+++ Page +++

Last Look: An Interview With David Duncan, Director of Membership and Development, Civil War Preservation Trust
Civil War Preservation Trust resulted from a merger between two battlefield preservation organizations — the Association for the Preservation of Civil War Sites and the Civil War Trust — in late 1999, so at just 10 years old, it is fairly young as a national nonprofit. In the decade since the merger, CWPT has raised about $75 million from private donors, which has gone toward protecting a total of 28,000 acres of hallowed ground.
Here, we talk with Director of Membership and Development David Duncan about the organization and its fundraising strategies and challenges.
FundRaising Success: How do you fund your mission?
David Duncan: Even after 10 years, direct mail continues to produce the majority of our revenue, with individual major gifts making up most of the rest, with an occasional bequest or foundation grant giving an added boost. Our newly redesigned Web site, www.civilwar.org is quickly gaining ground, however, and we get better each month in securing online gifts.
FS: What are the biggest challenges your organization faces as far as fundraising is concerned? How do you overcome them?
DD: The acquisition of new members/donors continues to be one of our biggest challenges. The only way I know to overcome it is to continue to mail to core lists, testing whenever possible. Also, communicate with everyone from the board of trustees on down that — despite the impulse for caution — you absolutely, positively still must be in the mail; you cannot shut down acquisition. Limited testing in some of the donor models may also help, but I’m not convinced it is a panacea. Fortunately, we have a very low attrition rate, so even with our modest acquisition numbers, we are able to keep our overall membership steady.
We also have yet to get to that one person capable of an eight-figure gift who wants to make Civil War battlefield preservation his personal legacy, but I know they are out there!
FS: Do you foresee any big changes in the way you reach potential donors and other supporters in the near future?
DD: Unless the Postal Service goes out of business, direct mail will always play a role in our fundraising. Clearly, however, a world-class Web site can provide so much richer content than anything we could ever afford to put into an envelope, and at a greatly reduced cost. This is no great insight, but I believe the key to our future success is to have all of these channels working together and supporting each other.
We are also looking at ways to get great historical content to people via phone technology so that a battlefield visitor can not only access maps and narrations via their phones, but can also find out about battlefield preservation while actually visiting a battlefield. This is potentially a great way to reach a much wider audience at a significantly reduced cost, and at the exact moment they are ready for such a message.

+++ Data rows +++

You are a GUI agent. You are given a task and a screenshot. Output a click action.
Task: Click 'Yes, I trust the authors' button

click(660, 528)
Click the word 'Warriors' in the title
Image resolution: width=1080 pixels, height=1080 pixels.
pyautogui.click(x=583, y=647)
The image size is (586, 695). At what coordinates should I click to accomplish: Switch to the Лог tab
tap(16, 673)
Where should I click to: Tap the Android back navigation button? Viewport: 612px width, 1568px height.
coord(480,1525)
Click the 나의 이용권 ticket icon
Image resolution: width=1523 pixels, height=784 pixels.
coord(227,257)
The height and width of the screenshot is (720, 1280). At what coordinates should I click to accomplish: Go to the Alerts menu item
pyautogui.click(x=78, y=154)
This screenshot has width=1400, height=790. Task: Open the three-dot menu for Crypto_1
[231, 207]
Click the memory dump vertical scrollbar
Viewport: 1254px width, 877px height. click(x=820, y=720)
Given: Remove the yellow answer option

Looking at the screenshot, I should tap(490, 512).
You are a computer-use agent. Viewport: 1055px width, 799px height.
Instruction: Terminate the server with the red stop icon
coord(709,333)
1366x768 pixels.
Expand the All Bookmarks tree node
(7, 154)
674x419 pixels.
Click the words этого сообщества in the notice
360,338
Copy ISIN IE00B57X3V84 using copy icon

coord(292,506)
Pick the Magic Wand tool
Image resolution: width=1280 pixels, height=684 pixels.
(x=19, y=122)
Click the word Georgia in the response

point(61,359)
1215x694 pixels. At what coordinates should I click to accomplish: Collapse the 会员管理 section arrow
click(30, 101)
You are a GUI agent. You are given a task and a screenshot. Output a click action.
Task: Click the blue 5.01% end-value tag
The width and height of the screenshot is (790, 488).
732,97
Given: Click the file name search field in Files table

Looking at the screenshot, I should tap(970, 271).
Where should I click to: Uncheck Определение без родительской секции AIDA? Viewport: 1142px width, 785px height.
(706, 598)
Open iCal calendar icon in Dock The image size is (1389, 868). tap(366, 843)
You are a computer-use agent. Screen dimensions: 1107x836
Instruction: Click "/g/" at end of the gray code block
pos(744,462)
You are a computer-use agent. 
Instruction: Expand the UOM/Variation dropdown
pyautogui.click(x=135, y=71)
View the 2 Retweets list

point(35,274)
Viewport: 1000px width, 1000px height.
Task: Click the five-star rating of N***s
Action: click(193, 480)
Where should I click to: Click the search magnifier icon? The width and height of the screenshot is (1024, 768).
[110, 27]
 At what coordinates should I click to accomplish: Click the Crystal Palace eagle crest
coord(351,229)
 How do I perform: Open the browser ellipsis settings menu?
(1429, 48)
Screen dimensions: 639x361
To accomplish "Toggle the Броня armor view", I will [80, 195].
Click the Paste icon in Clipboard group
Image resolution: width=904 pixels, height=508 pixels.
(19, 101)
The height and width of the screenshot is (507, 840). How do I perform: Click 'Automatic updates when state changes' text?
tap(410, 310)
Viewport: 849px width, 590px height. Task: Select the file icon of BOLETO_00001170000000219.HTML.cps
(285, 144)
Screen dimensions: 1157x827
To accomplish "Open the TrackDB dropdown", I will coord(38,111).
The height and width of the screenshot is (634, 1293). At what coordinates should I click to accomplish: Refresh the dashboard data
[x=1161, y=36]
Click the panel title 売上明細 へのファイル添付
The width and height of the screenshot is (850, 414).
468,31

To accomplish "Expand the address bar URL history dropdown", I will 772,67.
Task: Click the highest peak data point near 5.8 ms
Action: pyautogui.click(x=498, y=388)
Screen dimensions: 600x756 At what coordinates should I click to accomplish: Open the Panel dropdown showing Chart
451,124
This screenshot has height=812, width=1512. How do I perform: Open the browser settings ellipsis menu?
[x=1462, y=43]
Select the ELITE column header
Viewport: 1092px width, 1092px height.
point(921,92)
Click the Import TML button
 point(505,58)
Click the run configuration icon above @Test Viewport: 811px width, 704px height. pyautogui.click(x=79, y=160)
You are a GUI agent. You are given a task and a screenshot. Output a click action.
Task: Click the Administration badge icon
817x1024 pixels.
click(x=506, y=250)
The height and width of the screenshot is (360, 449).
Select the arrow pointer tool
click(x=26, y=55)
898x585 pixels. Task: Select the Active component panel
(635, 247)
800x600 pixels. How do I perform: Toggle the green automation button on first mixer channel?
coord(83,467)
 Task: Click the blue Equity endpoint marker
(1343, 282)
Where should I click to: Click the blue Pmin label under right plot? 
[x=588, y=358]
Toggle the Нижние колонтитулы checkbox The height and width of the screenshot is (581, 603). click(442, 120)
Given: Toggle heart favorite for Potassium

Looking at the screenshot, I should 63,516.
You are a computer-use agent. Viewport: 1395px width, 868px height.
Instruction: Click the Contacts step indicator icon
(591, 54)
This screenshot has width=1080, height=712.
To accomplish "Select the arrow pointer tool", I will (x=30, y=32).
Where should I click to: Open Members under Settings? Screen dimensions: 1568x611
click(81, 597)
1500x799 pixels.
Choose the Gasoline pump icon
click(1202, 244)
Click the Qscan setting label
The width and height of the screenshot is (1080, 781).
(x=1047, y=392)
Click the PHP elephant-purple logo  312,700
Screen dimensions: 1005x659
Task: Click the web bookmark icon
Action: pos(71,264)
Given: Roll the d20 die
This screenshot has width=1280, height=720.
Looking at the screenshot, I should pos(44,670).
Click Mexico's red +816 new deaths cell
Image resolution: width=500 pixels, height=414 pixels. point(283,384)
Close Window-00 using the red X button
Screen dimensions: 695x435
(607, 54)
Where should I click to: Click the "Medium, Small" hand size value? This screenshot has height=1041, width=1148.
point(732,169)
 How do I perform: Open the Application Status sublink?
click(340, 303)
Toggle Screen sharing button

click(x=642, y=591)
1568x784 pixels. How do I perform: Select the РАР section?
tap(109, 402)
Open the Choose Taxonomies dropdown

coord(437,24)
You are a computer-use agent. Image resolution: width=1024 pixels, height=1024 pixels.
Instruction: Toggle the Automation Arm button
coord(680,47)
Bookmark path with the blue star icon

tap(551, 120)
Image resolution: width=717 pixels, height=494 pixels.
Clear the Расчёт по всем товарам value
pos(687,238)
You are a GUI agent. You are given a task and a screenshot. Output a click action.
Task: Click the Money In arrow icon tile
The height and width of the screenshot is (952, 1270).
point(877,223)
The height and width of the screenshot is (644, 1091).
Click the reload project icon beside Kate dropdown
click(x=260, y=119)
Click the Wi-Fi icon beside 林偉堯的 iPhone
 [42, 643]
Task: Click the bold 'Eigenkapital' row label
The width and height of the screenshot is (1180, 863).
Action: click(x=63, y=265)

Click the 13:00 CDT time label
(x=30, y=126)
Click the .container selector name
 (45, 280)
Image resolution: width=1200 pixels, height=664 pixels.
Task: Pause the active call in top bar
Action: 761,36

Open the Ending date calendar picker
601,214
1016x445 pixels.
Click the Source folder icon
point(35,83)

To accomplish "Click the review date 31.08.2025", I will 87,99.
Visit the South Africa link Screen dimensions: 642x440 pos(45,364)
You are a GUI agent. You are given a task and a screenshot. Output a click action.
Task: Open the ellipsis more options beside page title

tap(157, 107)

+++

> _Challenges_:
1) Decide whether each statement agrees with the interview, answering yes or no and quoting the words of the interview that settle it: (a) The Civil War Preservation Trust was formed by a merger in late 1999. (b) Online gifts produce most of the organization's revenue. (c) The organization has a high rate of member attrition.
2) According to the interview, how many acres has the money raised since the merger helped protect?
The data is not needed for the work on the interview.

> _Written responses_:
1)
(a) Yes: "Civil War Preservation Trust resulted from a merger between two battlefield preservation organizations — the Association for the Preservation of Civil War Sites and the Civil War Trust — in late 1999"
(b) No: "direct mail continues to produce the majority of our revenue"
(c) No: "we have a very low attrition rate"

2) A total of 28,000 acres.